**** Source excerpt

Second Example Embodiment

[0092] Next, a second example embodiment based on the first example embodiment described above will be described. In the following description, components of the second example embodiment that are similar to those of the first example embodiment are denoted by the same reference numbers and repeated descriptions are omitted.

[0093] FIG. 9 is a diagram illustrating an external configuration example of a robot 300 according to the second example embodiment of the present invention and humans 20-1 to 20n who are users of the robot. In the robot 100 described in the first example embodiment, the configuration in which the head 220 includes one camera 142 has been described above. In the robot 300 according to the second example embodiment, the head 220 includes two cameras 142 and 145 at locations corresponding to both eyes of the robot 300.

[0094] The second example embodiment assumes that a plurality of humans, who are users, are present near the robot 300. FIG. 9 illustrates that n humans (n is an integer equal to or greater than 2) 20-1 to 20-n are present near the robot 300.

[0095] FIG. 10 is a functional block diagram for implementing functions of the robot 300 according to the second example embodiment. As illustrated in FIG. 10, the robot 300 includes a robot control device 102 and an input device 146 in place of the robot control device 101 and the input device 140, respectively, which are included in the robot 100 described in the first example embodiment with reference to FIG. 3. The robot control device 102 includes a presence detection unit 113, a count unit 114, and score information 165, in addition to the robot control device 101. The input device 146 includes a camera 145 in addition to the input device 140.

[0096] The presence detection unit 113 has a function for detecting that a human is present near the robot. The presence detection unit 113 corresponds to the human detection unit 111 described in the first example embodiment. The count unit 114 has a function for counting the number of humans present near the robot. The count unit 114 also has a function for detecting where each human is present based on information from the cameras 142 and 145. The score information 165 holds a score for each user based on points according to the reaction of the user (details thereof are described later). The other components illustrated in FIG. 10 have functions similar to the functions described in the first example embodiment.

[0097] In this example embodiment, an operation for determining the robot listens to which one of the speeches of the plurality of humans, who are present near the robot 300, and for controlling the robot to listen to the determined human speech is described.

[0098] FIG. 11 is a flowchart illustrating an operation of the robot control device 102 illustrated in FIG. 10. The operation of the robot control device 102 will be described with reference to FIGS. 10 and 11.

[0099] The presence detection unit 113 of the detection unit 110 acquires information from the microphone 141, the cameras 142 and 145, the human detection sensor 143, and the distance sensor 144 from the input device 146. The presence detection unit 113 detects whether or not one or more of the humans 20-1 to 20-n are present near the robot based on the human detection pattern information 161 and the result of analyzing the acquired information (S401). The presence detection unit 113 may determine whether or not a human is present near the robot based on the human detection pattern information 161 illustrated in FIG. 5 in the first example embodiment.

********
**** Records shown

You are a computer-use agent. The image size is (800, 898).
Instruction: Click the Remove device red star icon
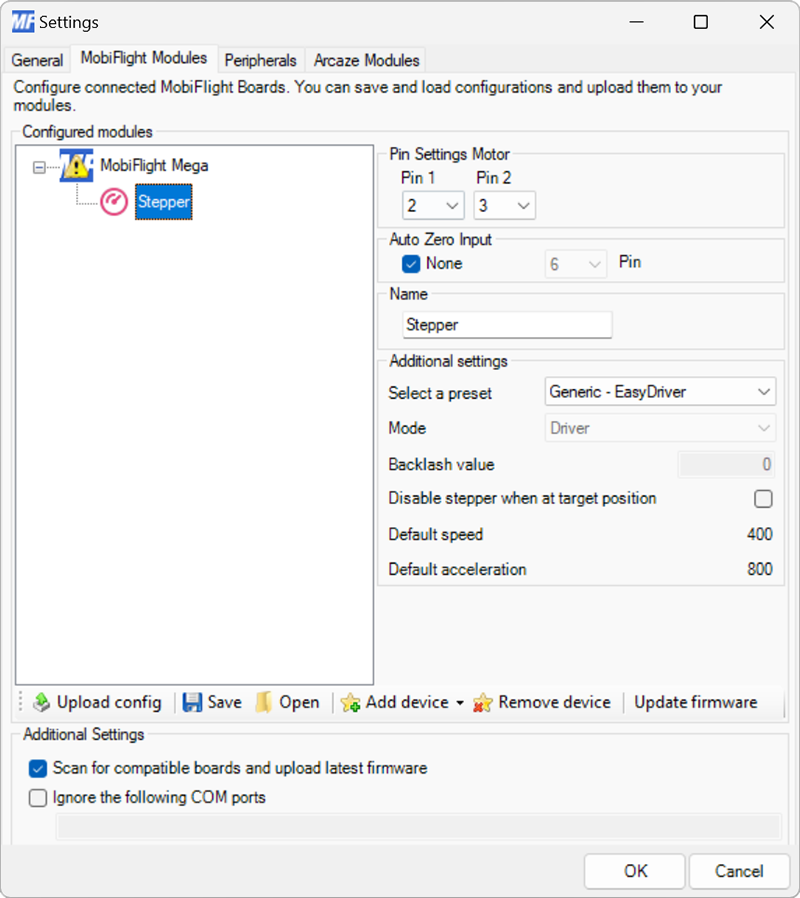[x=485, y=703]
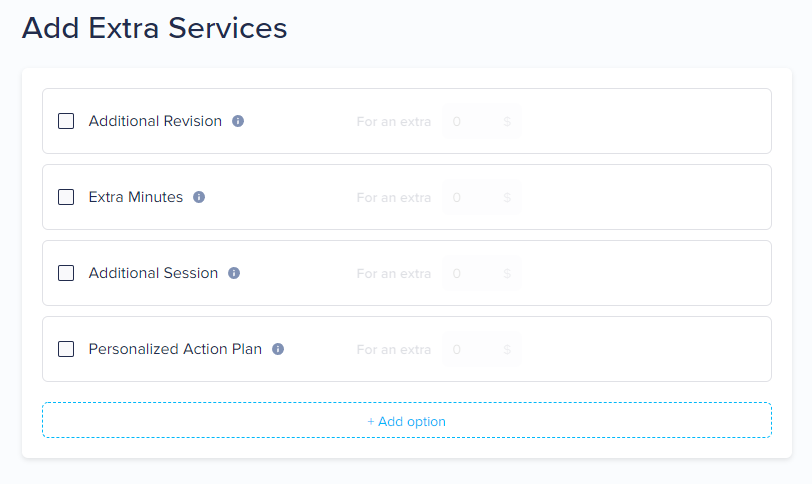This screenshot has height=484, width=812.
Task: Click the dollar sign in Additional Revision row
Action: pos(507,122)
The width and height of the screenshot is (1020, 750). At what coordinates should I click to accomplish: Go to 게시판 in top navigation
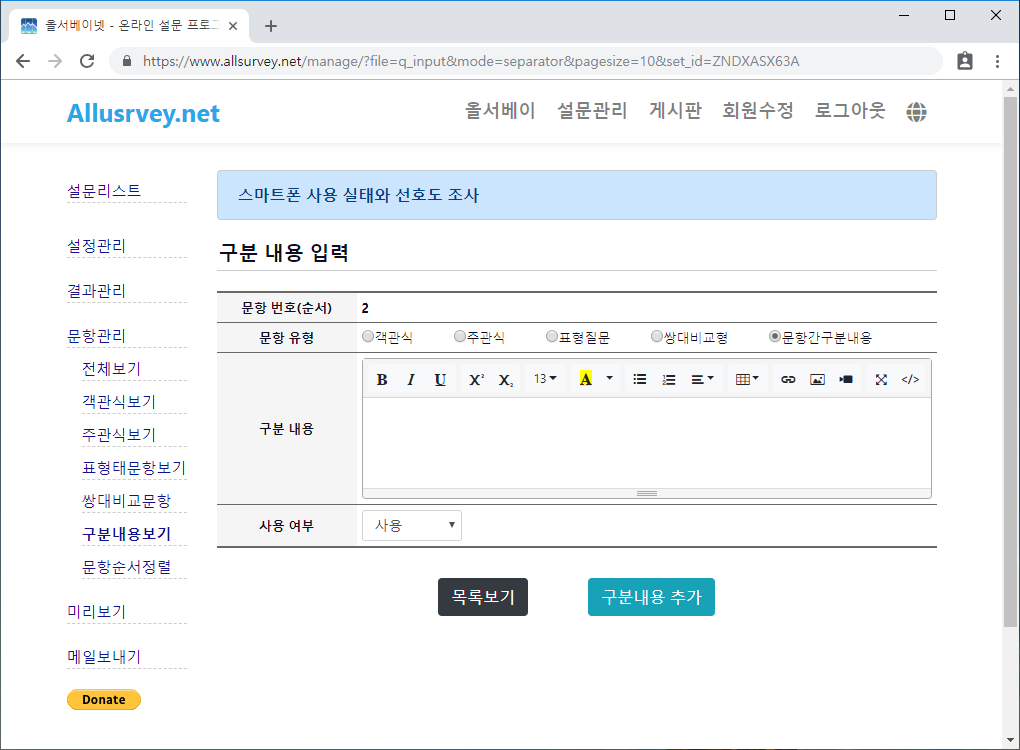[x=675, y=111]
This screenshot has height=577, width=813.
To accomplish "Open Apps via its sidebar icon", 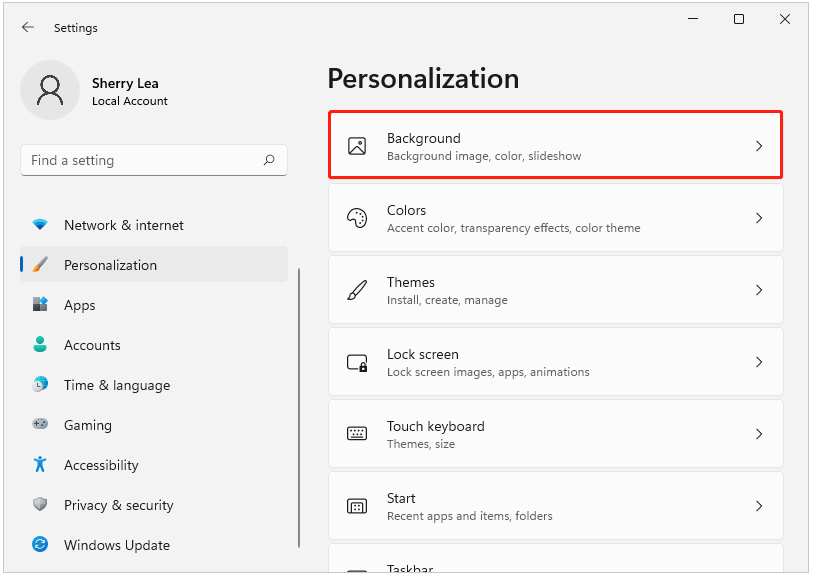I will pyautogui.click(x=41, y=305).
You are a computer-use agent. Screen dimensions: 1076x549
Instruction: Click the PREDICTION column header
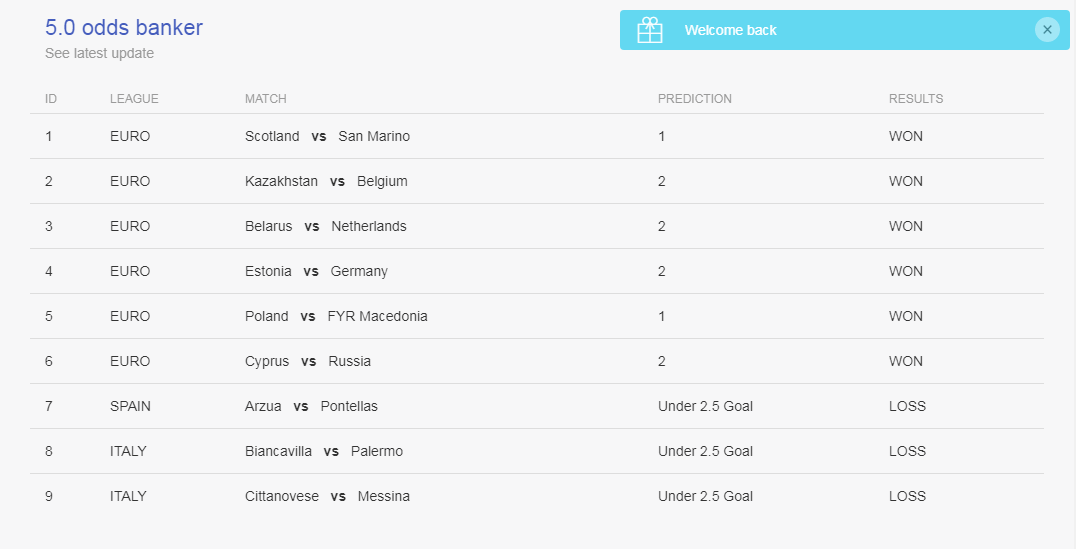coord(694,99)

********

Work to complete —
Answer these from the second example embodiment excerpt:
(a) Where on robot 300 are cameras 142 and 145 located?
(b) Which first-embodiment component does the presence detection unit 113 correspond to?
(c) What step label marks the presence check in the flowchart?

Answer to this problem —
(a) On the head 220, at locations corresponding to both eyes of the robot 300.
(b) The human detection unit 111.
(c) S401.